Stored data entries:

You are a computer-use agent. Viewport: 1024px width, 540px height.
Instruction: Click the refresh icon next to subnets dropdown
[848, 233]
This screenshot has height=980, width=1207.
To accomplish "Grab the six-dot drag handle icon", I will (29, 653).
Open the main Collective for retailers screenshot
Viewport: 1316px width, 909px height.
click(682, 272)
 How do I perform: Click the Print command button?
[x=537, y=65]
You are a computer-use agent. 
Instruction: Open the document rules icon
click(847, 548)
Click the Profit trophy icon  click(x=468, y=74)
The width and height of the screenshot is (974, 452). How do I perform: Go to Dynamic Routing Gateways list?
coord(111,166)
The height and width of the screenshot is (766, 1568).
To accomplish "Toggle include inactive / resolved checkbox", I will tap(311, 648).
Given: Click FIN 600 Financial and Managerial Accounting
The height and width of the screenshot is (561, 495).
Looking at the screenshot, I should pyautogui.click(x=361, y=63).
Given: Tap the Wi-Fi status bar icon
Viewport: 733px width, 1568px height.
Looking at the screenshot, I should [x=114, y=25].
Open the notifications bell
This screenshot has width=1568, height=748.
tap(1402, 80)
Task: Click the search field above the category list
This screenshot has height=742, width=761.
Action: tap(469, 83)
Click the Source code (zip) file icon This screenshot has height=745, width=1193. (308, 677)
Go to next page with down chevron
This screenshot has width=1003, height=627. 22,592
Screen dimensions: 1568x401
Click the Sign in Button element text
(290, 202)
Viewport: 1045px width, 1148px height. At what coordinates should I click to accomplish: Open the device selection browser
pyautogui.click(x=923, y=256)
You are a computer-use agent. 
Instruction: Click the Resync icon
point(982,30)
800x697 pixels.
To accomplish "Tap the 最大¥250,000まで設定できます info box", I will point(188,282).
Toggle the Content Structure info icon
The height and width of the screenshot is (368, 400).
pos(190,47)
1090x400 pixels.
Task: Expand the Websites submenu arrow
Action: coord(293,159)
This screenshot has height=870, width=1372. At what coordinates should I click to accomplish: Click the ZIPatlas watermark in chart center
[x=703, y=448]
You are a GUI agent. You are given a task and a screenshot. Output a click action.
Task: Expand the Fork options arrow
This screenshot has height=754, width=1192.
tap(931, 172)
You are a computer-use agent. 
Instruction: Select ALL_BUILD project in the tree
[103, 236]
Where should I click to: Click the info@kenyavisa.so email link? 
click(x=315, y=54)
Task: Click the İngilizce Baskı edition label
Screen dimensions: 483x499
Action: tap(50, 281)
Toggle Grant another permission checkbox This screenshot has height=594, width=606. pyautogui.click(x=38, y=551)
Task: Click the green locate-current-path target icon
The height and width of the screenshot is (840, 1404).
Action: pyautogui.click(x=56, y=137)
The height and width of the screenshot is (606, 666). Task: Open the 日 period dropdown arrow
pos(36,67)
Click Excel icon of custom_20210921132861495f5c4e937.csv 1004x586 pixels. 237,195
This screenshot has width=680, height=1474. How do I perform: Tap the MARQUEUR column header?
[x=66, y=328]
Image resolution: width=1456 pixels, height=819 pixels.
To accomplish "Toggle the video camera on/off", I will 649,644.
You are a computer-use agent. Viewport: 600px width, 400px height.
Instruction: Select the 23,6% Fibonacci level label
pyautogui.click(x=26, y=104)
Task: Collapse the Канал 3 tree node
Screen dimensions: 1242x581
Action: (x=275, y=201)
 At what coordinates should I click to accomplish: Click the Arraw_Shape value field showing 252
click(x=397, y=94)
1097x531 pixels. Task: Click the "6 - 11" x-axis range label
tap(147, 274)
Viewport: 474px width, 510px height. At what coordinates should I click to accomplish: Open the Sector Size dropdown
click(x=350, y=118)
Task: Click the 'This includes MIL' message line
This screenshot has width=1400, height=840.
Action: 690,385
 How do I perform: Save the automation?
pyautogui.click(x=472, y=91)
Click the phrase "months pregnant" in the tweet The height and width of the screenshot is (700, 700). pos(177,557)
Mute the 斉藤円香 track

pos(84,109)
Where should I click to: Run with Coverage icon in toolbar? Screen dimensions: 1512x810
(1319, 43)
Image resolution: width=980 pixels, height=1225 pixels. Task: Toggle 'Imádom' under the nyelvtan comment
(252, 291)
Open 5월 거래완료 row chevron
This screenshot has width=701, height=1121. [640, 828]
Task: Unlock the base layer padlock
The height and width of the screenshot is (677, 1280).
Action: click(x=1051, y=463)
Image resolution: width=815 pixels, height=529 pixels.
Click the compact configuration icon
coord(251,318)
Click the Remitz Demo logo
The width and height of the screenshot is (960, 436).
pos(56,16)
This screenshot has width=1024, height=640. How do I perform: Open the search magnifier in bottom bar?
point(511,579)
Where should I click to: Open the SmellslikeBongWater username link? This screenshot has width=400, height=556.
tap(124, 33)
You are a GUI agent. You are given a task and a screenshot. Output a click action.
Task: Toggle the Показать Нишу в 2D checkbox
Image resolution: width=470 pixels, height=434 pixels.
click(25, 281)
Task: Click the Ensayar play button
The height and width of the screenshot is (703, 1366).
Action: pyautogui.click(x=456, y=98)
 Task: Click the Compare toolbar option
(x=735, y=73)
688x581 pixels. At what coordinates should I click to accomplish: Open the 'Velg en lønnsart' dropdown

**TASK OBJECTIVE:** What you give back must match the records word for word.

**PROBLEM SOLUTION:**
You are a computer-use agent. Viewport: 1024px width, 540px height.
Instruction: Click the refresh icon next to subnets dropdown
[848, 233]
This screenshot has height=980, width=1207.
To accomplish "Grab the six-dot drag handle icon", I will (29, 653).
Open the main Collective for retailers screenshot
Viewport: 1316px width, 909px height.
click(682, 272)
 How do I perform: Click the Print command button?
[x=537, y=65]
You are a computer-use agent. 
Instruction: Open the document rules icon
click(847, 548)
Click the Profit trophy icon  click(x=468, y=74)
The width and height of the screenshot is (974, 452). How do I perform: Go to Dynamic Routing Gateways list?
coord(111,166)
The height and width of the screenshot is (766, 1568).
To accomplish "Toggle include inactive / resolved checkbox", I will tap(311, 648).
Given: Click FIN 600 Financial and Managerial Accounting
The height and width of the screenshot is (561, 495).
Looking at the screenshot, I should pyautogui.click(x=361, y=63).
Given: Tap the Wi-Fi status bar icon
Viewport: 733px width, 1568px height.
Looking at the screenshot, I should [x=114, y=25].
Open the notifications bell
This screenshot has width=1568, height=748.
tap(1402, 80)
Task: Click the search field above the category list
This screenshot has height=742, width=761.
Action: tap(469, 83)
Click the Source code (zip) file icon This screenshot has height=745, width=1193. (308, 677)
Go to next page with down chevron
This screenshot has width=1003, height=627. 22,592
Screen dimensions: 1568x401
Click the Sign in Button element text
(290, 202)
Viewport: 1045px width, 1148px height. At what coordinates should I click to accomplish: Open the device selection browser
pyautogui.click(x=923, y=256)
You are a computer-use agent. 
Instruction: Click the Resync icon
point(982,30)
800x697 pixels.
To accomplish "Tap the 最大¥250,000まで設定できます info box", I will point(188,282).
Toggle the Content Structure info icon
The height and width of the screenshot is (368, 400).
pos(190,47)
1090x400 pixels.
Task: Expand the Websites submenu arrow
Action: coord(293,159)
This screenshot has height=870, width=1372. At what coordinates should I click to accomplish: Click the ZIPatlas watermark in chart center
[x=703, y=448]
You are a GUI agent. You are given a task and a screenshot. Output a click action.
Task: Expand the Fork options arrow
This screenshot has height=754, width=1192.
tap(931, 172)
You are a computer-use agent. 
Instruction: Select ALL_BUILD project in the tree
[103, 236]
Where should I click to: Click the info@kenyavisa.so email link? 
click(x=315, y=54)
Task: Click the İngilizce Baskı edition label
Screen dimensions: 483x499
Action: tap(50, 281)
Toggle Grant another permission checkbox This screenshot has height=594, width=606. pyautogui.click(x=38, y=551)
Task: Click the green locate-current-path target icon
The height and width of the screenshot is (840, 1404).
Action: pyautogui.click(x=56, y=137)
The height and width of the screenshot is (606, 666). Task: Open the 日 period dropdown arrow
pos(36,67)
Click Excel icon of custom_20210921132861495f5c4e937.csv 1004x586 pixels. 237,195
This screenshot has width=680, height=1474. How do I perform: Tap the MARQUEUR column header?
[x=66, y=328]
Image resolution: width=1456 pixels, height=819 pixels.
To accomplish "Toggle the video camera on/off", I will 649,644.
You are a computer-use agent. Viewport: 600px width, 400px height.
Instruction: Select the 23,6% Fibonacci level label
pyautogui.click(x=26, y=104)
Task: Collapse the Канал 3 tree node
Screen dimensions: 1242x581
Action: (x=275, y=201)
 At what coordinates should I click to accomplish: Click the Arraw_Shape value field showing 252
click(x=397, y=94)
1097x531 pixels. Task: Click the "6 - 11" x-axis range label
tap(147, 274)
Viewport: 474px width, 510px height. At what coordinates should I click to accomplish: Open the Sector Size dropdown
click(x=350, y=118)
Task: Click the 'This includes MIL' message line
This screenshot has width=1400, height=840.
Action: 690,385
 How do I perform: Save the automation?
pyautogui.click(x=472, y=91)
Click the phrase "months pregnant" in the tweet The height and width of the screenshot is (700, 700). pos(177,557)
Mute the 斉藤円香 track

pos(84,109)
Where should I click to: Run with Coverage icon in toolbar? Screen dimensions: 1512x810
(1319, 43)
Image resolution: width=980 pixels, height=1225 pixels. Task: Toggle 'Imádom' under the nyelvtan comment
(252, 291)
Open 5월 거래완료 row chevron
This screenshot has width=701, height=1121. [640, 828]
Task: Unlock the base layer padlock
The height and width of the screenshot is (677, 1280).
Action: click(x=1051, y=463)
Image resolution: width=815 pixels, height=529 pixels.
Click the compact configuration icon
coord(251,318)
Click the Remitz Demo logo
The width and height of the screenshot is (960, 436).
pos(56,16)
This screenshot has width=1024, height=640. How do I perform: Open the search magnifier in bottom bar?
point(511,579)
Where should I click to: Open the SmellslikeBongWater username link? This screenshot has width=400, height=556.
tap(124, 33)
You are a GUI agent. You are given a task and a screenshot. Output a click action.
Task: Toggle the Показать Нишу в 2D checkbox
Image resolution: width=470 pixels, height=434 pixels.
click(25, 281)
Task: Click the Ensayar play button
The height and width of the screenshot is (703, 1366).
Action: pyautogui.click(x=456, y=98)
 Task: Click the Compare toolbar option
(x=735, y=73)
688x581 pixels. At what coordinates should I click to accomplish: Open the 'Velg en lønnsart' dropdown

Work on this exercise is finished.